▸ Task prompt:
Any picture in the range stays out of the copy; retype exactly the lines from the one with "Open the hairstyle editing icon" to the end of the listing.

▸ Given records:
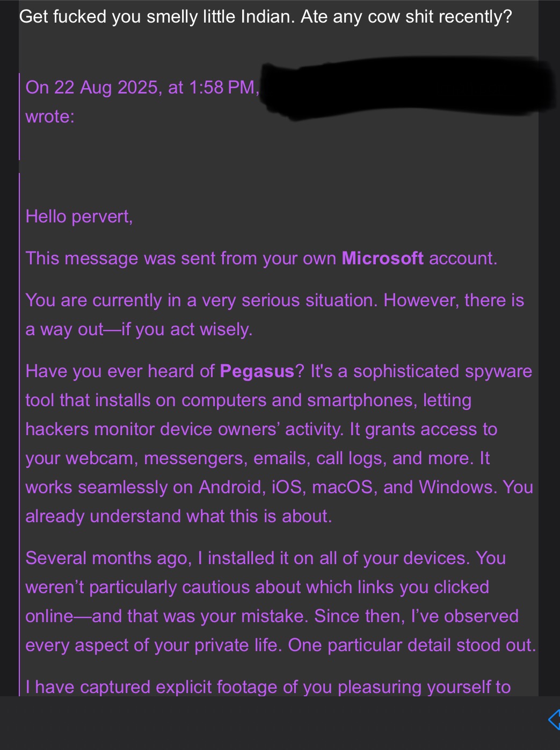Click the 'hackers monitor device owners' line
The image size is (560, 750).
coord(183,429)
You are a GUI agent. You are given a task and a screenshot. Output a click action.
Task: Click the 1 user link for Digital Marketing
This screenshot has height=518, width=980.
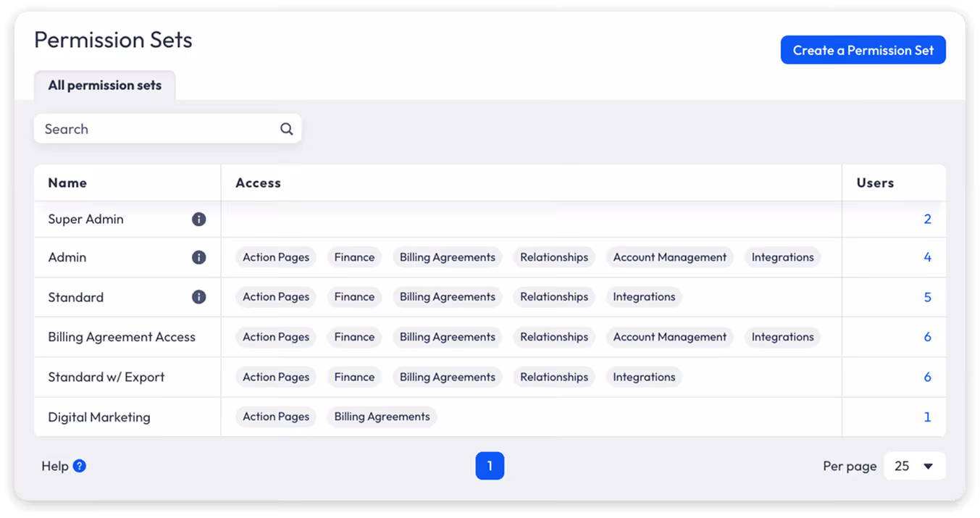pos(927,417)
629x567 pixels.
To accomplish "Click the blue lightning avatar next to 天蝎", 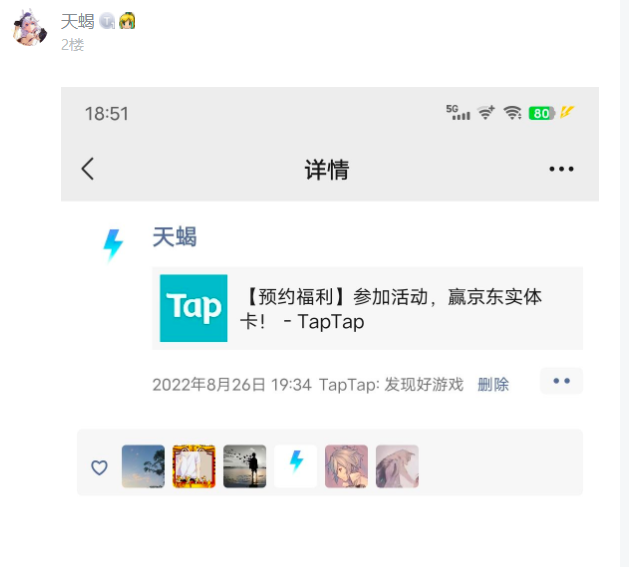I will 113,244.
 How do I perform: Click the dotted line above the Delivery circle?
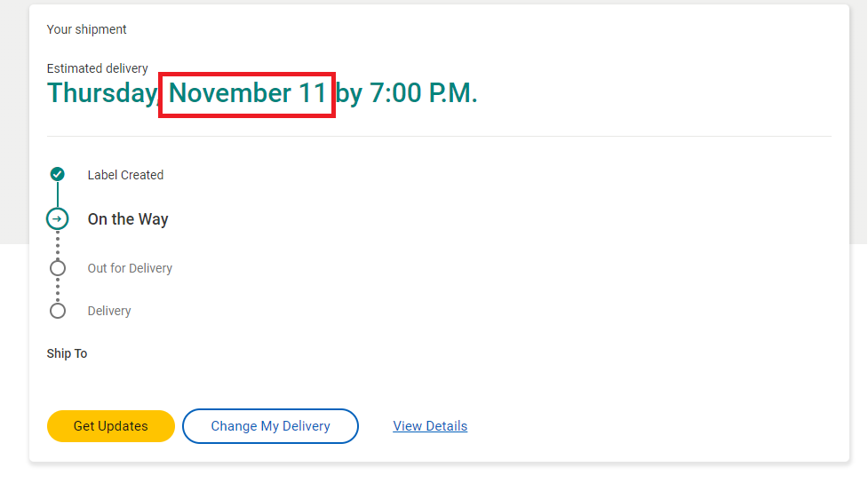click(x=58, y=289)
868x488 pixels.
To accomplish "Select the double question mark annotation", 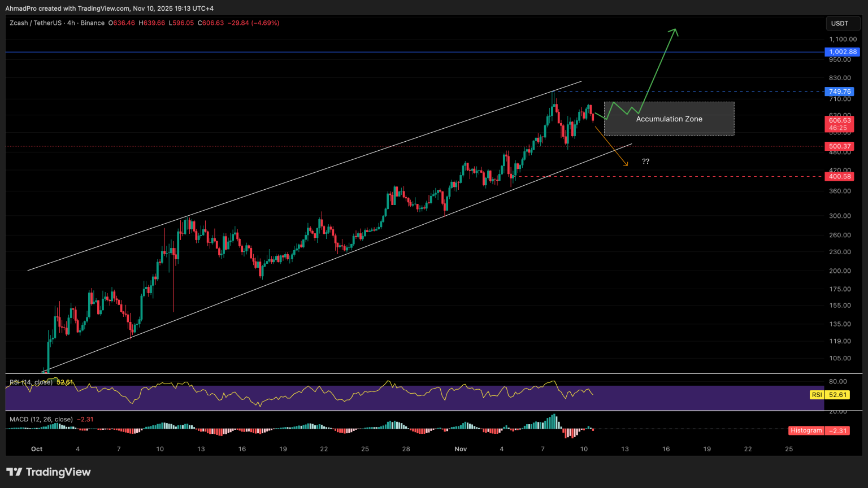I will coord(645,162).

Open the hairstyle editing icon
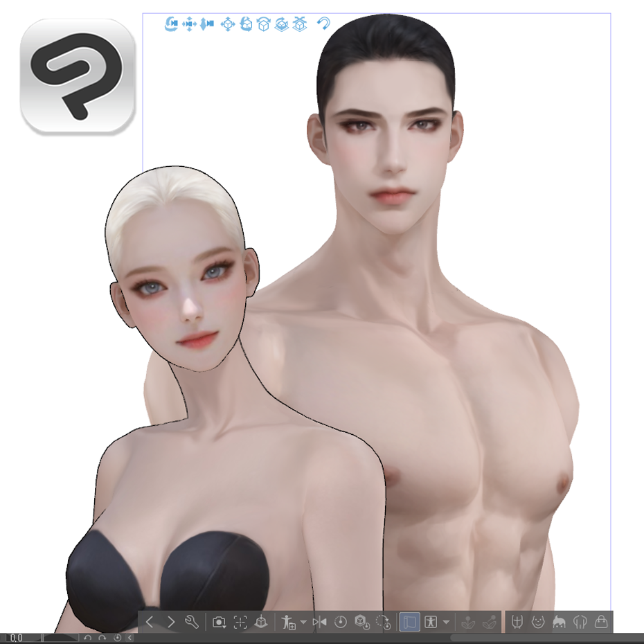tap(559, 622)
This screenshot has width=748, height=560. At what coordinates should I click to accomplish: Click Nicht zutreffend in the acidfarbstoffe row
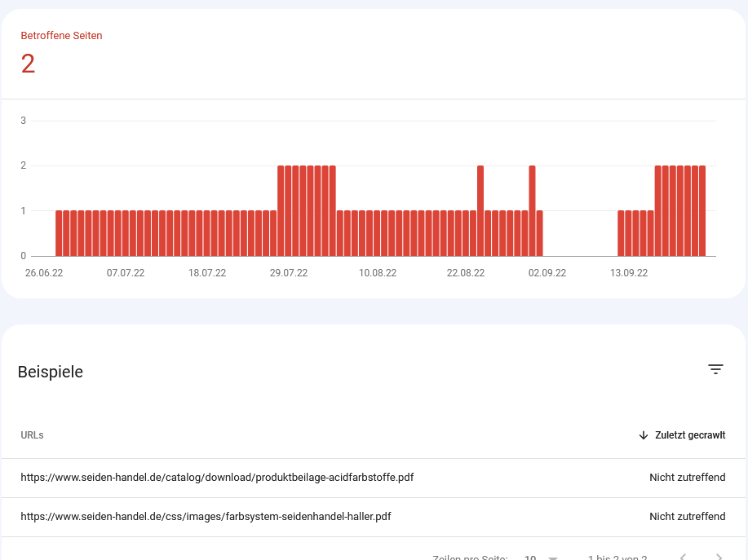tap(687, 478)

▸ Response to the task:
Open the hairstyle editing icon
tap(559, 622)
This screenshot has width=748, height=560. At what coordinates should I click to accomplish: Click Nicht zutreffend in the acidfarbstoffe row
tap(687, 478)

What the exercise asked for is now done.